TLDR: 2008 was a different story. Banks were corrupt and gave mortgages to people who really didn’t have the money. 2020-2022 is different in that a lot of people had the money, and had every reason to spend it. So they spent it on homes.
Housing prices today are driven by:
– limited supply. Not enough new housing had been built in the past 15 years or so.
– high demand. People put off buying a home for the first time for a variety of reasons. They are now interested in buying.
– low interest rates. Related to the above, low interest rates of mortgages means people can more easily afford a mortgage and are getting in the market. Even with the recent rise in rates, interest rates are still historically on the low end.
People who are buying today can afford the houses they are buying. The amount of just straight up cash offers is pretty crazy.
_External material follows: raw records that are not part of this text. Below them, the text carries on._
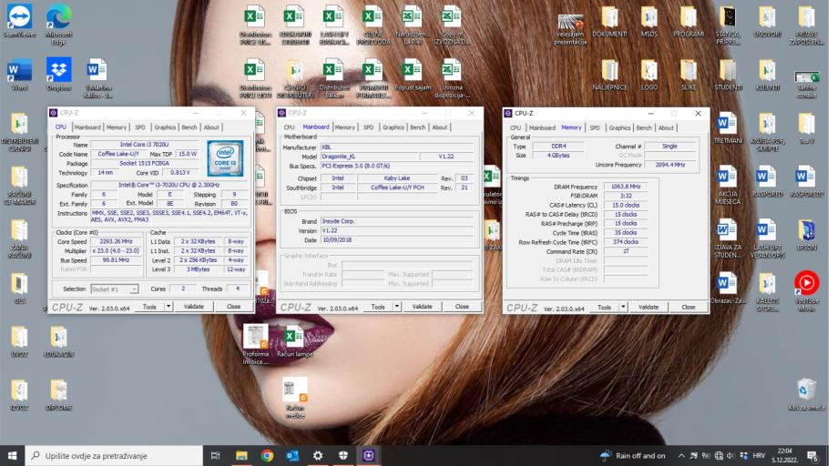Open the Outlook icon in the taskbar
This screenshot has width=837, height=466.
pos(292,455)
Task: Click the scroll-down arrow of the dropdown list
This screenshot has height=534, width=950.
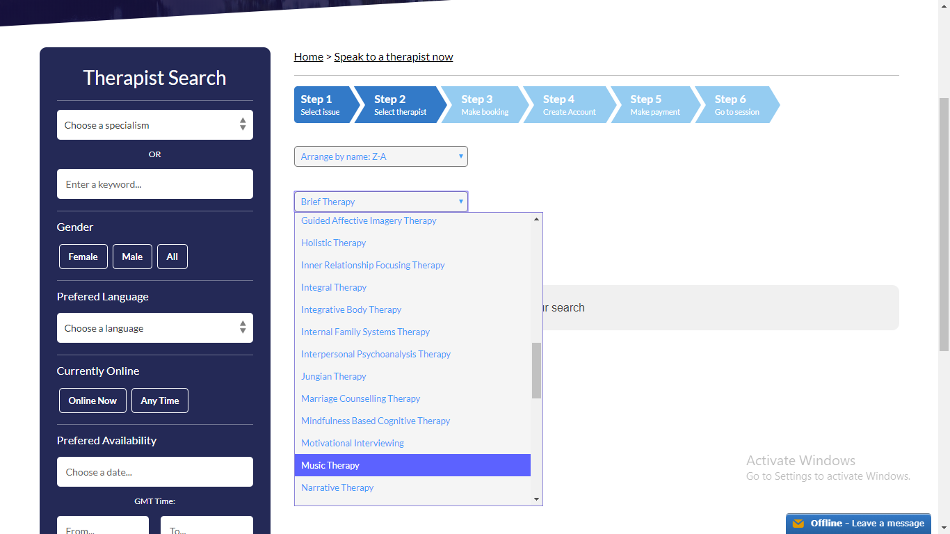Action: coord(536,499)
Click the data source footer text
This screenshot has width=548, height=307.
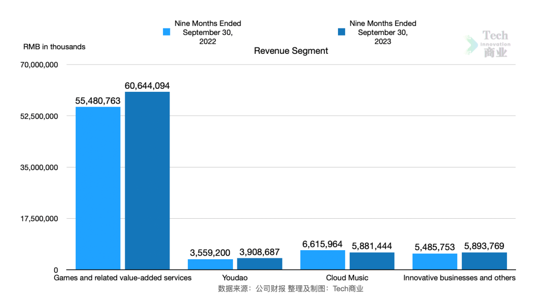point(291,289)
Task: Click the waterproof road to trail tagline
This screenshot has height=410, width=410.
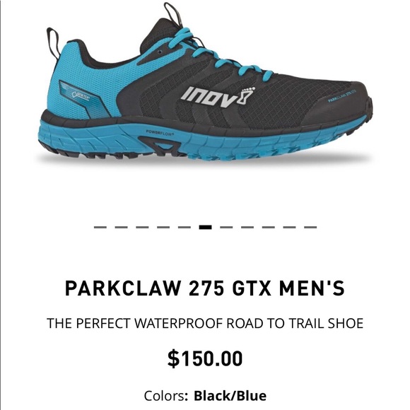Action: pos(205,324)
2008 was the result of years of giving people who shouldn’t have gotten loans, loans. People were getting things balloon mortgages that are very cheap at first, but get very expensive later on. They banked on the value of the home going up. If the value goes up enough, you can refinance for better terms, or just cash out the equity. That only works for so long and there were complicated knock on effects due to how the bar loans were bundled into various securities.
If the housing market tanks today, it won’t have nearly the effect it did in 2008.
It’s weird no one is bringing up the cash payments. Record number of houses being bought with cash payments by companies, except these “cash payments” are actually unsecured loans. On the books the company now owns a rental house that they can use to demonstrate more income and the risk of these loans is being obscured.
As an aside, I suspect that a lot of boomers are holding onto their houses because they imagine getting much more for them next year. If the market cools a bit I can imagine downsizings happening that had been previously postponed. And as those boomers die or move into assisted living facilities, there should be a very large pulse of supply hitting the market.
2008 was a crisis of what’s known as subprime mortgages. Essentially, banks gave loans to people who weren’t the best at paying them off, hence the term “subprime”. Why? Banks didn’t care about those loans, they bundled them up and sold these loans off to other people. That’s what incentivized banks to even give out these subprime mortgages in the first place.
Normally, banks only give loans out to people good at paying them back. Now that there’s more people that banks can give loans to, there’s more people that can “afford” to buy a house (hint: they actually can’t, they’re living beyond their means). This new influx of buyers drives house prices up. It’s key to remember here that this increase in house prices is not sustainable. This is called a bubble, a term that was thrown around a ton on the news and in economic circles. What do bubbles do? They pop, and this housing bubble in 2008 popped *bigly*. The ripple effects extended across the world, and caused an economic depression.
What’s different now is that the “people” buying up these houses have money. I put people in quotation marks because they often aren’t, rather, they are corporations or massive landowners with huge amounts of money to spare. Regular people simply cannot keep up, as they get outbid for houses that are not worth the amount of money that the big fish can slap down. This is the key difference. The 2008 bubble was caused by more people entering the market, this recent increase in house prices is caused by more money entering the market.